How about "generic global variables"?


#1

A generic struct Foo<T> may need a generic global variable associated with the same T instantiated. Something like

/// library code

static mut FOO<T>: Option<Vec<T>> = None;

And for all instantiations of FOO::<T> there exists a global variable of the type Option<Vec<T>>. For example:

/// client code

let i32s_inited = FOO::<i32>.is_some(); // type annotation
let first_str: String = FOO  // type inference
    .map( |foo| foo.first()
        .map( |s| s.clone() )
        .unwrap_or_default() )
    .unwrap_or_default();

will produce two global variables, as if they have been declared previously:

/// library code

// not valid identifiers, just for demonstration
static mut FOO::<i32> : Option<Vec<i32>> = None;
static mut FOO::<String> : Option<Vec<String>> = None;

Since it’s not valid Rust syntax right now, we have to use trait as alternative to achieve similar result:

/// library code

pub trait GlobalFoo where Self: Sized {
    fn foo() -> &'static mut Option<Vec<Self>> {
        unimplemented!()
    }
}

pub struct Foo<T> { /* omitted */ }

impl<T> Foo<T> where T: 'static + GlobalFoo
{
    fn using_generic_global( &self ) {
        let foo = T::foo();
        // omitted
    }
}

/// client code

static mut FOO_I32: Option<Vec<i32>> = None;
static mut FOO_STRING: Option<Vec<String>> = None;

impl GlobalFoo for i32 {
    fn foo() -> &'static mut Option<Vec<i32>> {
        &mut FOO_I32
    }
}

impl GlobalFoo for String {
    fn foo() -> &'static mut Option<Vec<String>> {
        &mut FOO_STRING
    }
}

let i32_foo = Foo::<i32>::new();
i32_foo.using_generic_global();

let string_foo = Foo::<String>::new();
string_foo.using_generic_global();

The alternative method is more verbose.

So, is it worth introducing “generic global variables”?


Generic-type-dependent static data
#2

I have wondered about associated statics before, something like

struct Foo<T>(Option<T>);

impl<T> Foo<T> {
    static FOO: Self = Foo(None);
}

I’m not sure if there’s some reason this wouldn’t work though.
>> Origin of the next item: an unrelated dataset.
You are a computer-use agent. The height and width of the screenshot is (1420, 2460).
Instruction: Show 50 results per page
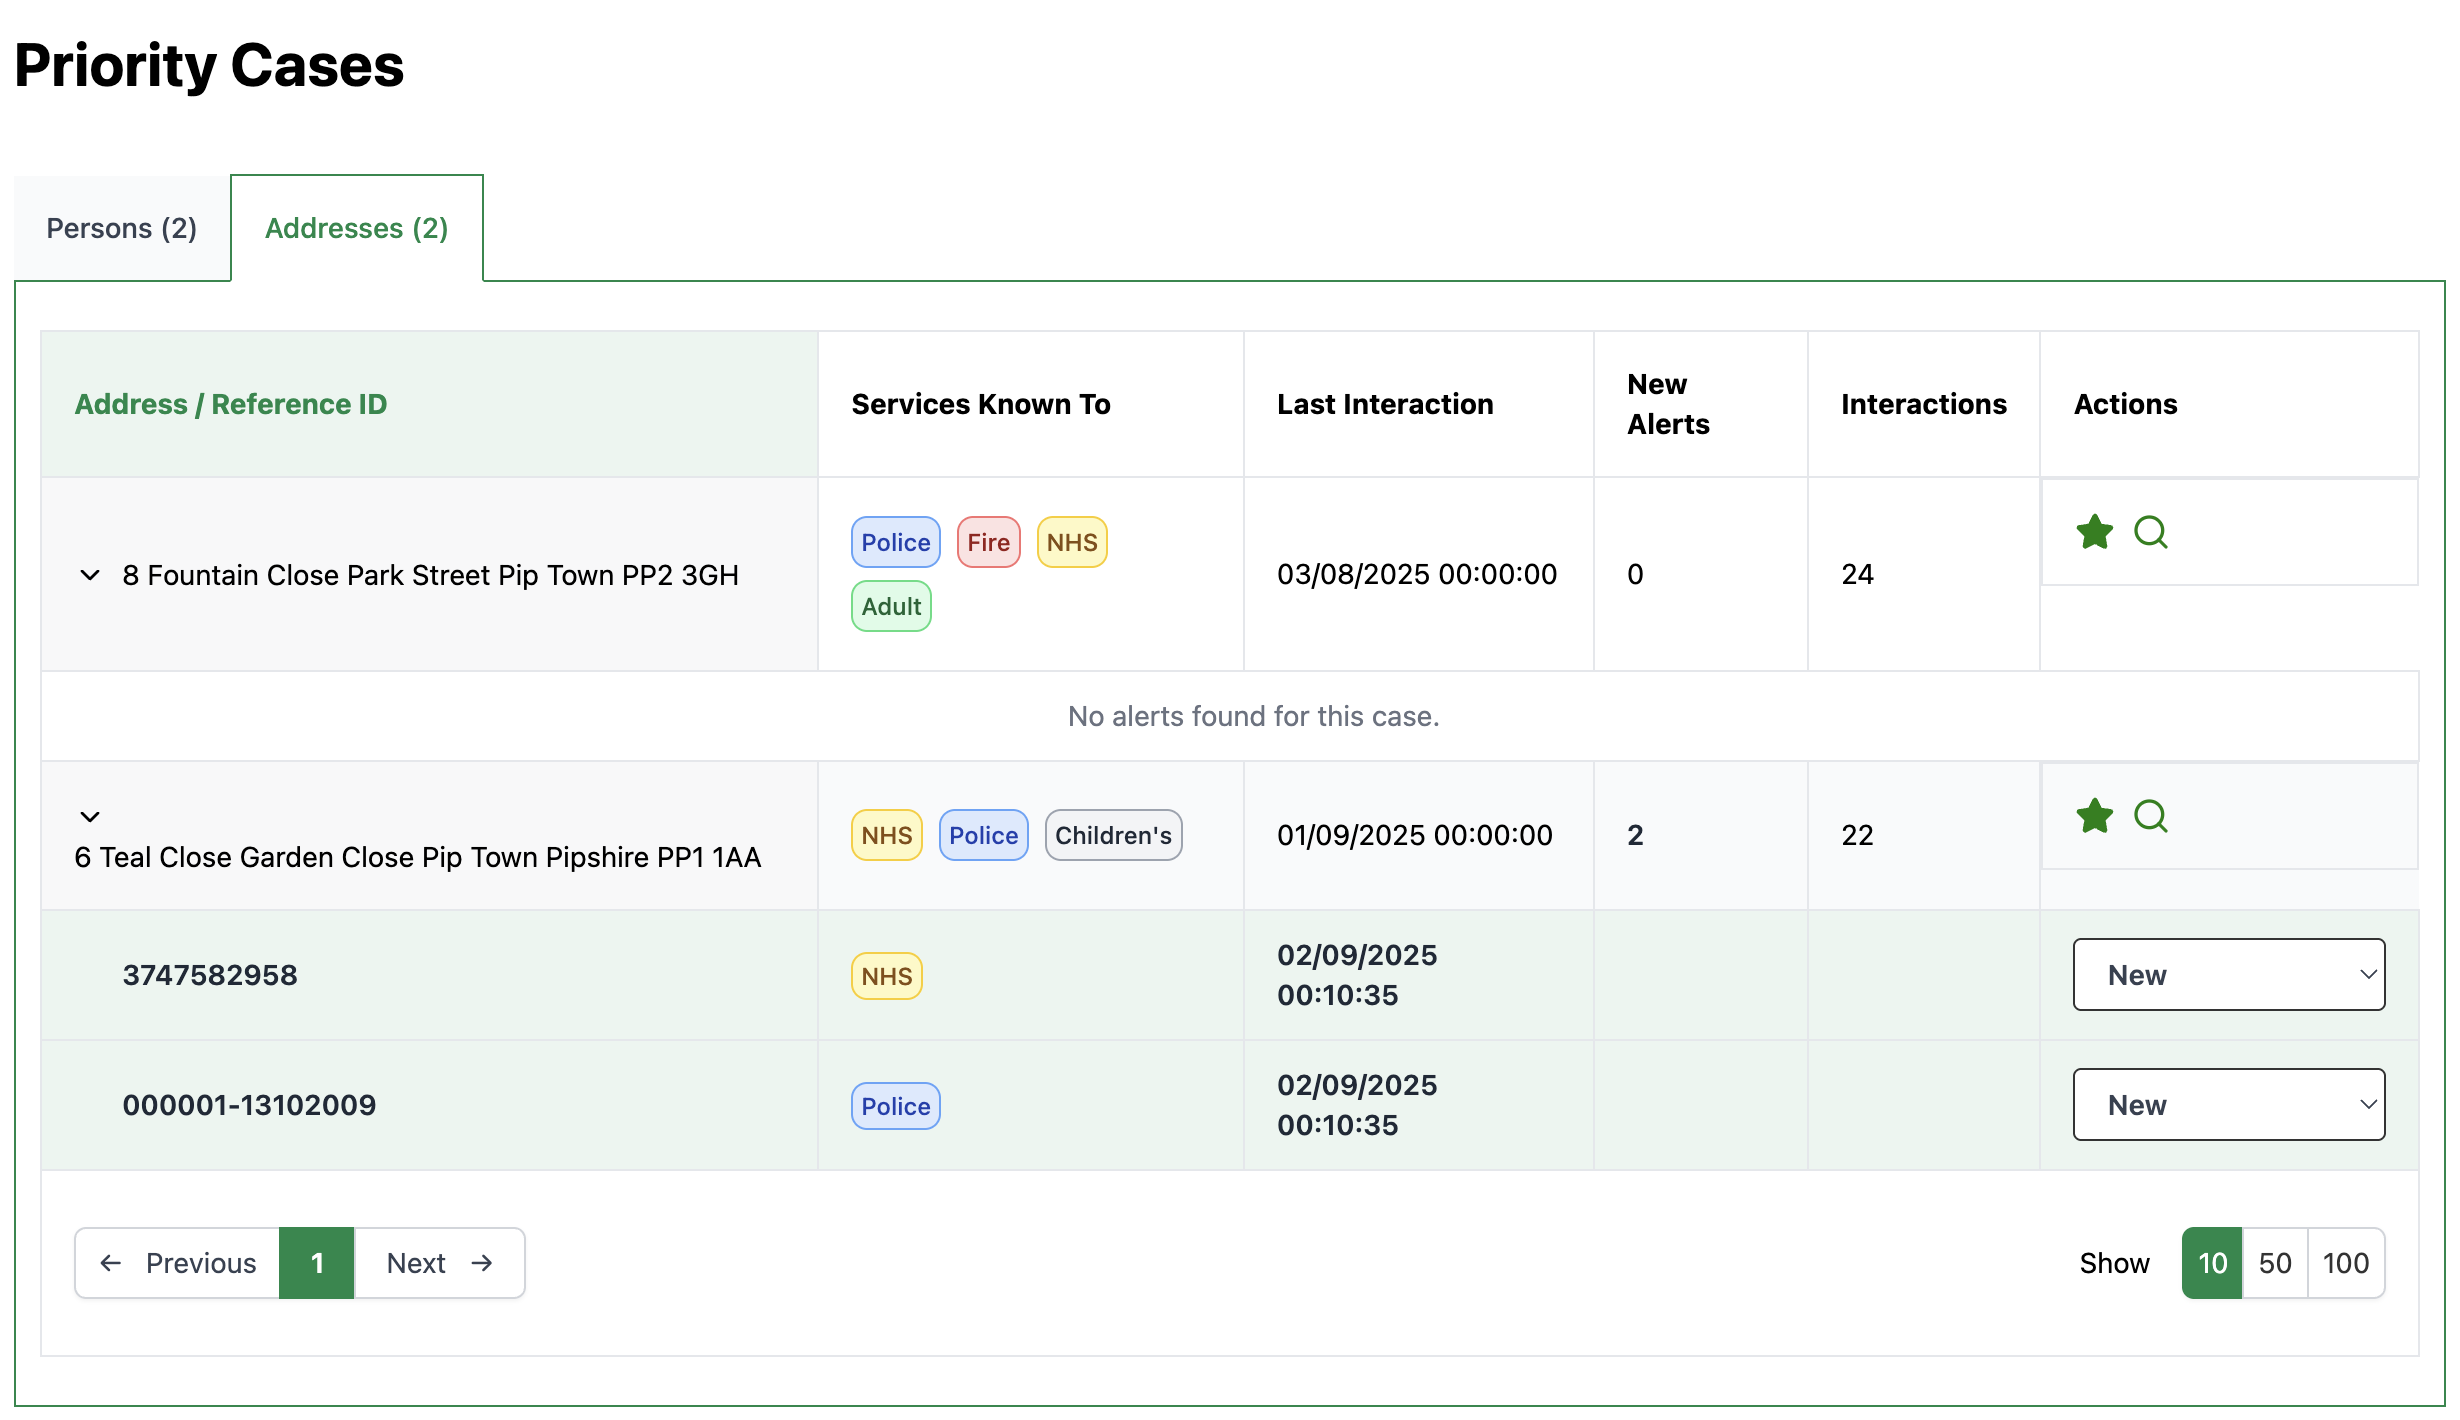click(x=2274, y=1263)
First question is when do they get monomorphised? I think delaying it till all variants are collected in the binary should work.


#3

I’ve had this exact issue in my current project. I have an interning system that’s completely transparent… except that you have to run this macro for every type you want to use it with because I can’t have a monomorphised static. That means exposing the macro, plus all the internal types and interfaces. Blech.
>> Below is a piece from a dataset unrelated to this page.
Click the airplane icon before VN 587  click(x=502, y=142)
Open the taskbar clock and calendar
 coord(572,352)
Plus consts, while we’re at it. I had a macro-based RTTI system in stable Rust over a year (?) ago whose sole problem was that it needed monomorphised consts to not be hideously inefficient.

Actually, that reminds me: one nice thing D had was that you could have bare templates. Not templated classes, just templates. The closest approximation in Rust would be generic modules. You could shove anything you wanted in a template, and it would Just Work™. Come to think of it, there’s still a few things Rust could stand to learn from D, but that’s getting off-topic.


#4

Had this exact issue with my event bus crate. never used it since.


#5

I had this issue in my trees crate :slight_smile:


#6

(btw I don’t recommend returning &mut but that’s my opinion. it means any crate can reset the variable by calling the function and setting it to whatever. use an & and inner Mutex)


#7

I don’t bother writing perfect interface in the example code :slight_smile: , so It’s just for demonstration.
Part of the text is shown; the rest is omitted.